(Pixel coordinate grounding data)
******************************
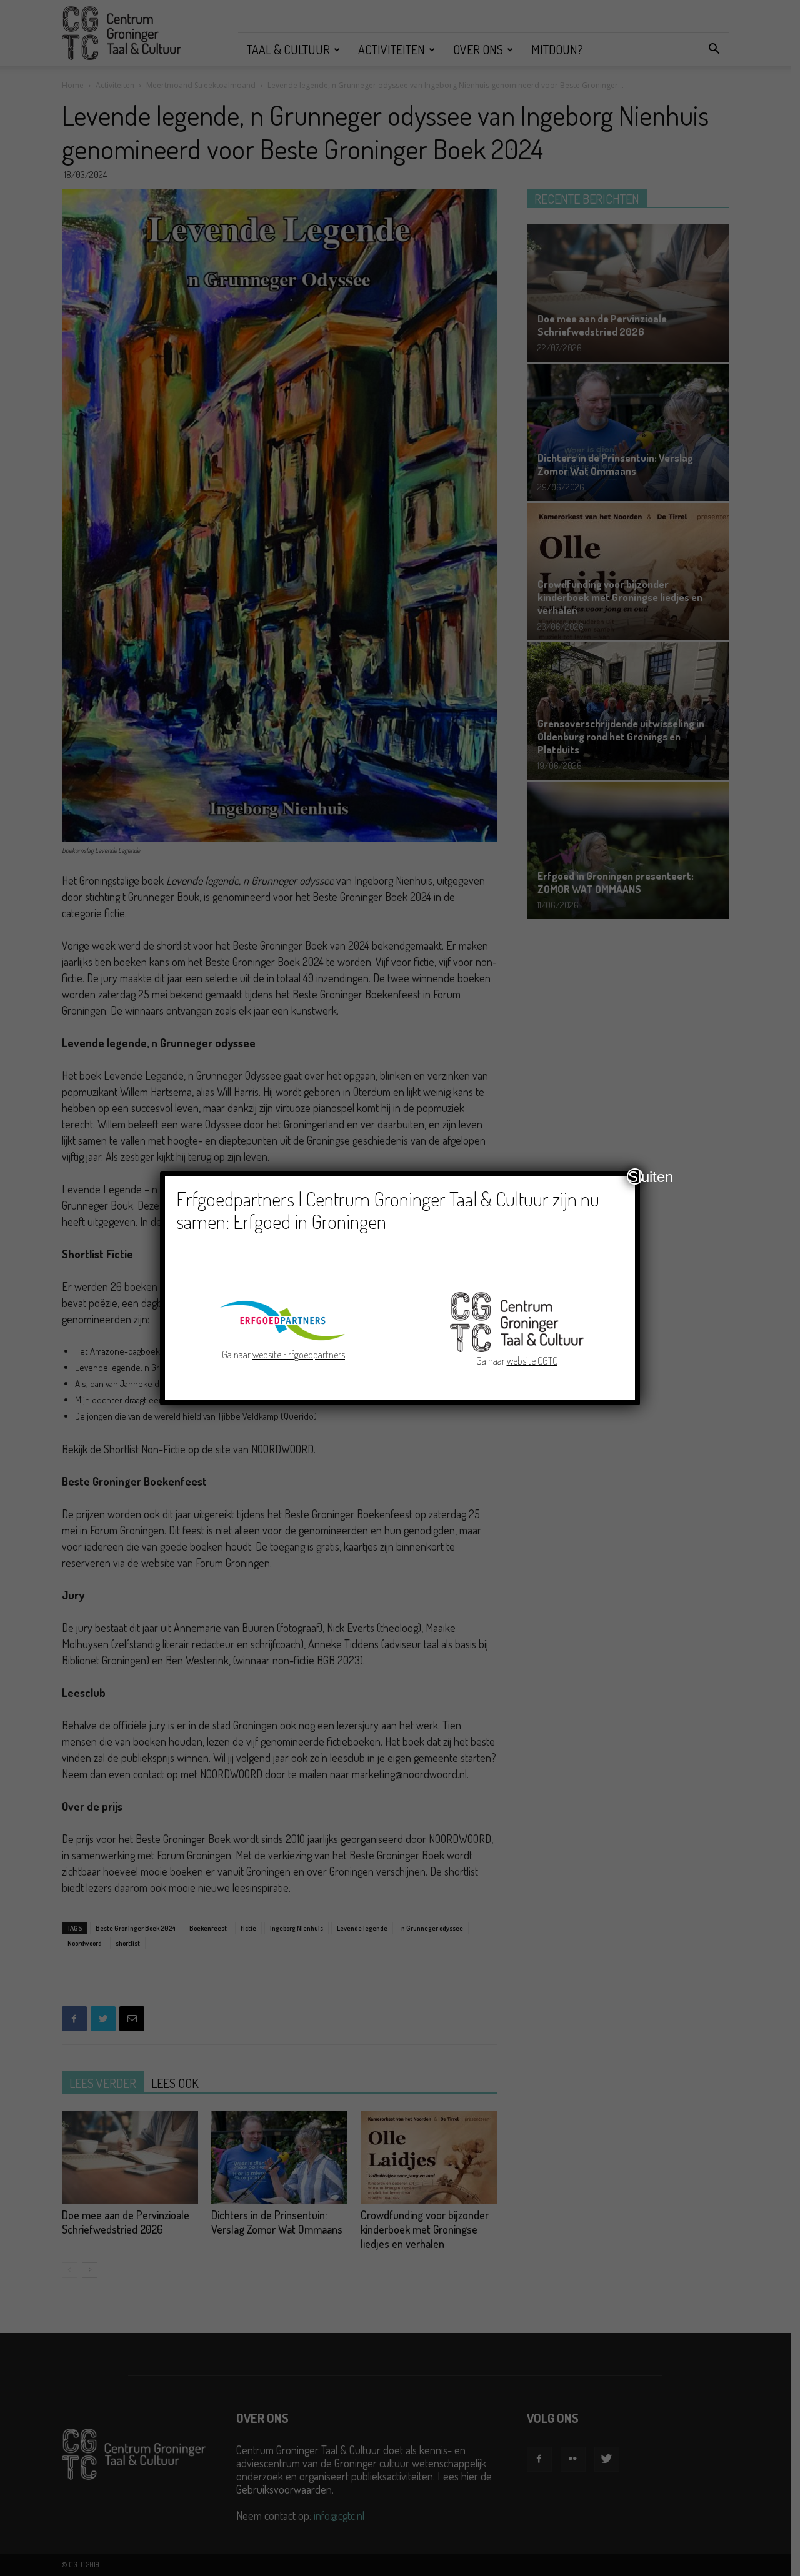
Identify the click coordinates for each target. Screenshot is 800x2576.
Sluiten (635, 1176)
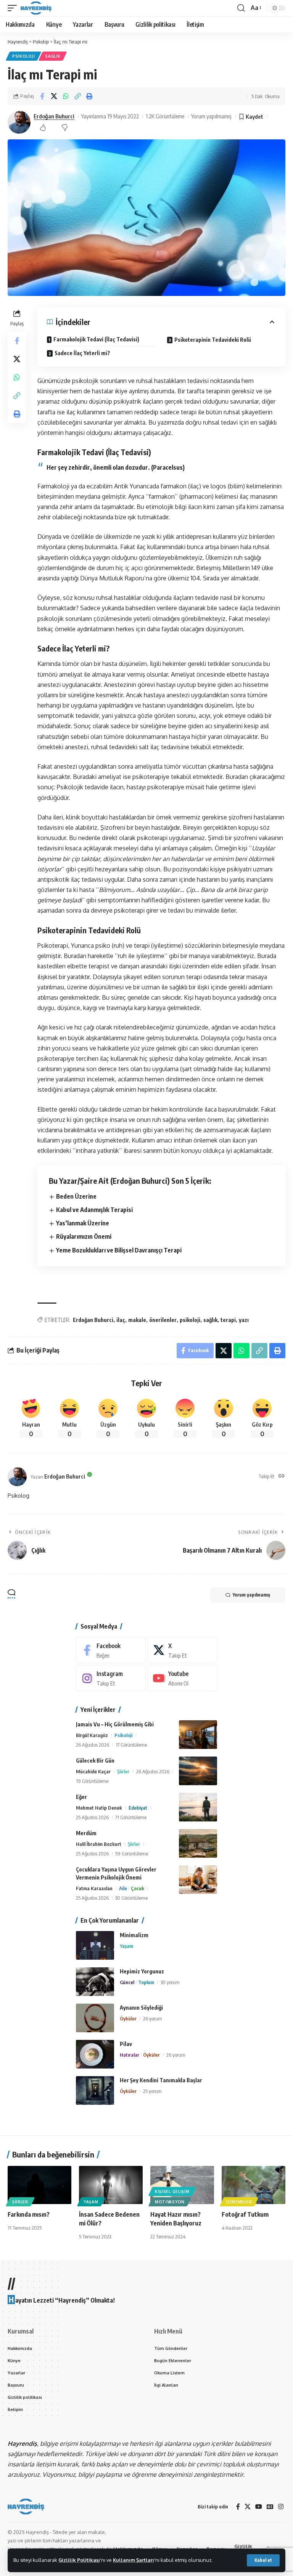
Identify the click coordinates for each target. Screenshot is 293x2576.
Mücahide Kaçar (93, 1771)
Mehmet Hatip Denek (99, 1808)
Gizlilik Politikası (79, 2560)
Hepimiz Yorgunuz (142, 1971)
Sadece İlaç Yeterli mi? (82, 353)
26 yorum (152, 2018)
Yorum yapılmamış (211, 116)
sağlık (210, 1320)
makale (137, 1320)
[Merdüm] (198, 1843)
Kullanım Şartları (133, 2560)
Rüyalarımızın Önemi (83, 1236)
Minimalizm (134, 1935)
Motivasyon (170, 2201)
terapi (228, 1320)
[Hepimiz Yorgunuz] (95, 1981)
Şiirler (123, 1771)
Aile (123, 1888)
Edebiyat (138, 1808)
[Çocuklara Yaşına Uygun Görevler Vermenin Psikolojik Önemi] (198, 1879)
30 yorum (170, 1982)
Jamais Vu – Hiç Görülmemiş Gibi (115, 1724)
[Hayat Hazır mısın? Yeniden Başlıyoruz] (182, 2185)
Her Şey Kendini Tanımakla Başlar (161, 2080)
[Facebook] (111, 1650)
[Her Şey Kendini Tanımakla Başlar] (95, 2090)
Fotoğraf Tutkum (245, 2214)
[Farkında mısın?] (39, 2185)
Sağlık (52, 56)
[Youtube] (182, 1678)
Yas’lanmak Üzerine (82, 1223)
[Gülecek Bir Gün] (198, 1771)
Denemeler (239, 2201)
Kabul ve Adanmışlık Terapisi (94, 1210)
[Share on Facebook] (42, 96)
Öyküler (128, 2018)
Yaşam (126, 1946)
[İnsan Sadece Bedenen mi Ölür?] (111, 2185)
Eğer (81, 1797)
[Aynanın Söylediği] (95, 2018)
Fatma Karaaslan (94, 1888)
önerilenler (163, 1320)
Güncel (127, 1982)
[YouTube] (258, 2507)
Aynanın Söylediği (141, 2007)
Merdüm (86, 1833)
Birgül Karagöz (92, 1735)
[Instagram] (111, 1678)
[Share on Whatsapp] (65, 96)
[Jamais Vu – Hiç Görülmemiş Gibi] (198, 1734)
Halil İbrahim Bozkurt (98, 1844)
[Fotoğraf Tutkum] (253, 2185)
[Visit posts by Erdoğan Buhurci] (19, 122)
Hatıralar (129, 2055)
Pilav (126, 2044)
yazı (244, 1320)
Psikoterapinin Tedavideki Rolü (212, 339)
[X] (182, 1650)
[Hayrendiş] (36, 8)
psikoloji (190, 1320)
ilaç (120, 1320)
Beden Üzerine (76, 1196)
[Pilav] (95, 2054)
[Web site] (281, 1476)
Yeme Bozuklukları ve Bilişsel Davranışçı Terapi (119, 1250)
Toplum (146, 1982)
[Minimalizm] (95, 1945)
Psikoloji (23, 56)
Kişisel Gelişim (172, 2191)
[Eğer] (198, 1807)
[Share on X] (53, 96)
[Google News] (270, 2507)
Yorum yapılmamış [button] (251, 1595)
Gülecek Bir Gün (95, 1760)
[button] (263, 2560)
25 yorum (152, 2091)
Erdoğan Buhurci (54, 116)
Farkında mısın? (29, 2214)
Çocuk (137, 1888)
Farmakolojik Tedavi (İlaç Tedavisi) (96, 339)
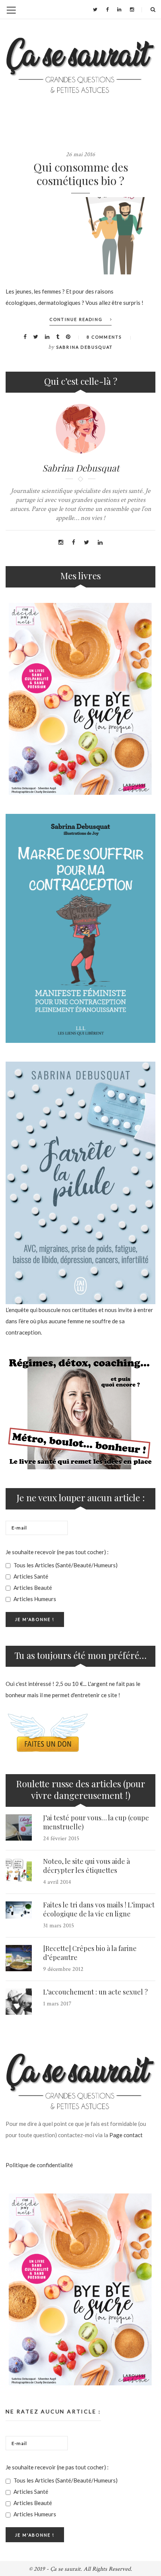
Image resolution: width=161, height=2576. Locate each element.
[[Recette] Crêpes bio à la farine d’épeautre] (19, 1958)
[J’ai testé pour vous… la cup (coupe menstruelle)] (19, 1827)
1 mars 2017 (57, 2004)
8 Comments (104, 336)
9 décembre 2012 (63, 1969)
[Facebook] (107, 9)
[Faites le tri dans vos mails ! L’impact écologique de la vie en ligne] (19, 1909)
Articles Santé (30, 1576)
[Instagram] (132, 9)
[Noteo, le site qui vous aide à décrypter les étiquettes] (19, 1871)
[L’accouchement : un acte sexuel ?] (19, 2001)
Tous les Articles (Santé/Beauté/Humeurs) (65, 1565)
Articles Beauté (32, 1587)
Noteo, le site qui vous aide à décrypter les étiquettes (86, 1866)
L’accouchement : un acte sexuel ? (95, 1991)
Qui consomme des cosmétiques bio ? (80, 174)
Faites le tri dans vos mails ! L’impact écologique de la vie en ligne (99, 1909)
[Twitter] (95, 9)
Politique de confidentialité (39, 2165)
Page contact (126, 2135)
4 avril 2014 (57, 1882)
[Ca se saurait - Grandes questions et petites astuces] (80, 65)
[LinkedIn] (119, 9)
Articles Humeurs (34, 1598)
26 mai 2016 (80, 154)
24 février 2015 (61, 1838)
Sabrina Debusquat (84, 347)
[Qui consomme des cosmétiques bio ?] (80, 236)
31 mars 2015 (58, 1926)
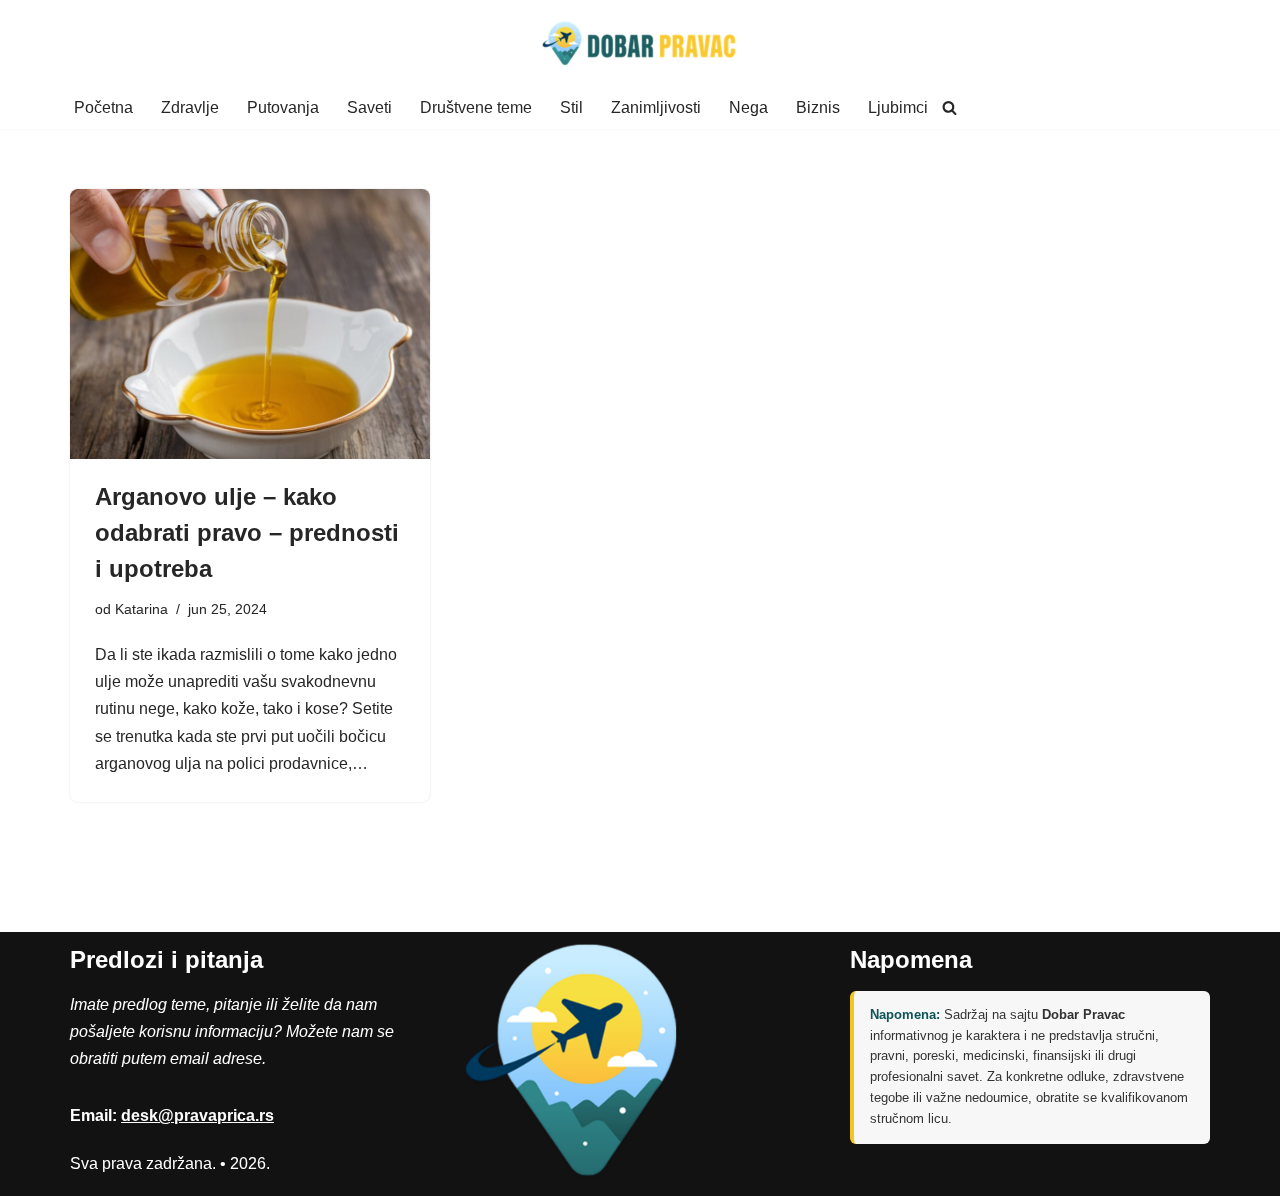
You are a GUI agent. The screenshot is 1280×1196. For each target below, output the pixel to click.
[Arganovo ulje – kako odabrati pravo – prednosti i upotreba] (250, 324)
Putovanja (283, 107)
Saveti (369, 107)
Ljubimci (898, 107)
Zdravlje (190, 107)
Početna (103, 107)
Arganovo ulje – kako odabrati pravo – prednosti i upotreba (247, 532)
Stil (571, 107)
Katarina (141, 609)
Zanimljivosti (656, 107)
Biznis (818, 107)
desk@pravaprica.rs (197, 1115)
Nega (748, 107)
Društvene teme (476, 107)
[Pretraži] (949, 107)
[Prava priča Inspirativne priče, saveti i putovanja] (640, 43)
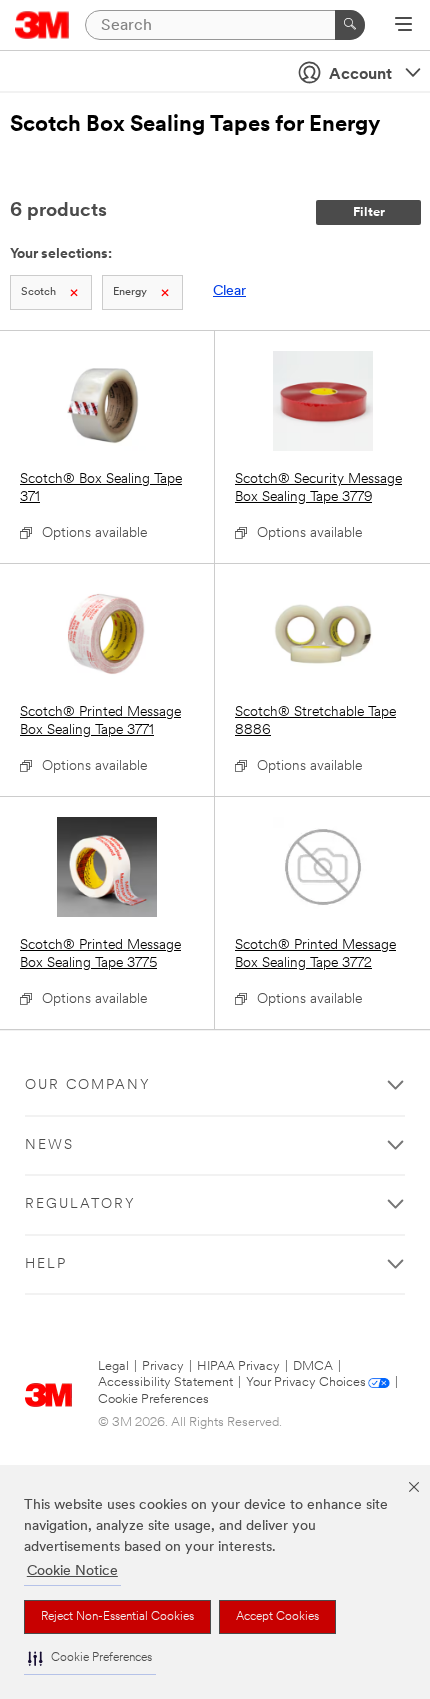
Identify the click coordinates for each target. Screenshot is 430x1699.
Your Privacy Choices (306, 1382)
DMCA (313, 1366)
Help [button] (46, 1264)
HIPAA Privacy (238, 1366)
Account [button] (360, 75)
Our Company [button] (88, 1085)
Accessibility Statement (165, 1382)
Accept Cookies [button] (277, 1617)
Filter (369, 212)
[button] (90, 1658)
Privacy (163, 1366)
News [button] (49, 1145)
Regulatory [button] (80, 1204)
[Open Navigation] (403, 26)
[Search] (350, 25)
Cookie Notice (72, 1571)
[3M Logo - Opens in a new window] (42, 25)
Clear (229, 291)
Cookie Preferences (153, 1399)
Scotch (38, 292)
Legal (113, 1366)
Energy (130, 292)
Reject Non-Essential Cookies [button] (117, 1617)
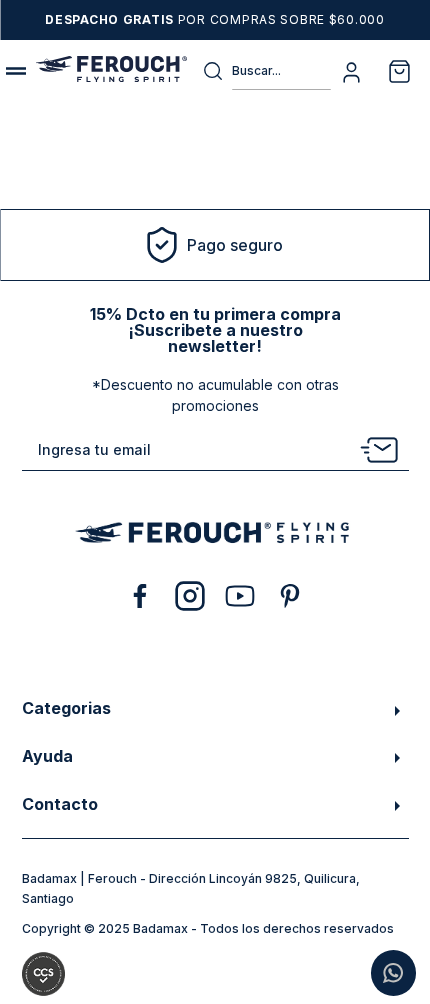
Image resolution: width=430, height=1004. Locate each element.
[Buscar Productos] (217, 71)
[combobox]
******************************
Exercise =
Identify the lines in the entries above that contain "Kendini", then copy them out.

Answer box =
Her Şey Kendini Tanımakla Başlar (161, 2080)
[Her Şey Kendini Tanımakla Başlar] (95, 2090)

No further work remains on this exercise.